(EXCERPTED PASSAGE)
# # # # #

Extreme Loop Recovery Protocol (ELRP) Port Shutdown

Extreme Loop Recovery Protocol (ELRP) detects loops by sending out an ELRP protocol data units (PDUs) out of one or more ports of a particular VLAN. ELRP takes system MAC addresses, changes them to a broadcast MAC address by appending “01:” to the front, and then sends out the PDUs. If PDUs are received back by ELRP, a loop is present. Each ELRP PDU is sent on a particular VLAN, so you must configure each VLAN that you wish to monitor.

In this ELRP enhancement, when a loop is detected using ELRP, an option to disable the port where the ELRP packet egresses is added to suppress the loop. You may specify a duration, which after it expires, the ports are enabled, or you can keep the ports disabled permanently until you choose to enable them.

Supported Platforms

  • BlackDiamond X8 and BlackDiamond 8800 series switches
  • Summit X770, X670, X670-G2, X480, X460, X460-G2, and X450-G2 series switches
  • E4G-200 and E4G-400 cell site routers

Limitations

Entire port is blocked regardless of which VLAN that the loop was detected on.

Changed CLI Commands

The last six options in the following command were changed:

configure elrp-client periodic vlan_name ports [ports | all] interval sec [log | log-and-trap | trap] {disable-port {egress | ingress} {duration {seconds} | permanent }}

The output of the show elrp command now shows egress/ingress information in the “Action” column and there is a new column (Disable Port) showing disabled port status.

The output of the show elrp disabled-ports command now shows egress/ingress information in the new “Disable Direction” column.

# # # # #

[Extracted data entries]

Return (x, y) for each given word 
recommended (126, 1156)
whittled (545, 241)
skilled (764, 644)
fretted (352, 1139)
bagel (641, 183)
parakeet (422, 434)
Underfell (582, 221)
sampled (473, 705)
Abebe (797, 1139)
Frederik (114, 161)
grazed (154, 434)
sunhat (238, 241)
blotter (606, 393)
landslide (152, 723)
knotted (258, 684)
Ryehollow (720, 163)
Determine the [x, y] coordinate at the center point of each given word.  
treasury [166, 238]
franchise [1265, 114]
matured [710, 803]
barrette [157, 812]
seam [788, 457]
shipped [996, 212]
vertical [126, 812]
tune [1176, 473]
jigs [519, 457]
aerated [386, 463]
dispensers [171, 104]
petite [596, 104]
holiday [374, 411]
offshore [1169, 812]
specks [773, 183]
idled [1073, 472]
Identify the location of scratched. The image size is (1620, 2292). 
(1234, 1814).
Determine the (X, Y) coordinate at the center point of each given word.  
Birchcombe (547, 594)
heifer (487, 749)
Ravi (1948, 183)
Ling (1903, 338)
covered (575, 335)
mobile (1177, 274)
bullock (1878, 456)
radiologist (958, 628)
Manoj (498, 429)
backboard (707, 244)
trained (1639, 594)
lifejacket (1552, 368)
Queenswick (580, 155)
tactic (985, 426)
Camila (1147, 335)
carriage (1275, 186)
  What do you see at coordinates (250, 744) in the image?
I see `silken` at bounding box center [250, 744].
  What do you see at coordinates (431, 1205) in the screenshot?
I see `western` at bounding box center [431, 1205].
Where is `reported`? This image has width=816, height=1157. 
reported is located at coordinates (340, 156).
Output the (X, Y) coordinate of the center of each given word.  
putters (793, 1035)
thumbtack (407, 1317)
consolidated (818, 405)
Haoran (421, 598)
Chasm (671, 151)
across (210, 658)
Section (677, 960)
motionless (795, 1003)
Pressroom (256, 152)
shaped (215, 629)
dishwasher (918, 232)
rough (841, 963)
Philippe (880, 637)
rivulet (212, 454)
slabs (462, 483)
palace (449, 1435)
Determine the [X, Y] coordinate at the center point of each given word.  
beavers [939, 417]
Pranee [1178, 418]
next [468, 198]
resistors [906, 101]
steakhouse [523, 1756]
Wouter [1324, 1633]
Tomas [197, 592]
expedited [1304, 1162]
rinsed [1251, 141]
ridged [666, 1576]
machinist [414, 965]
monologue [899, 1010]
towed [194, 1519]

# # # # #

(BRIEF) According to the ELRP port shutdown text, what limitation applies when a loop is detected? These rows have no connection to the text.

(EXERCISE OUTPUT) The entire port is blocked regardless of which VLAN the loop was detected on.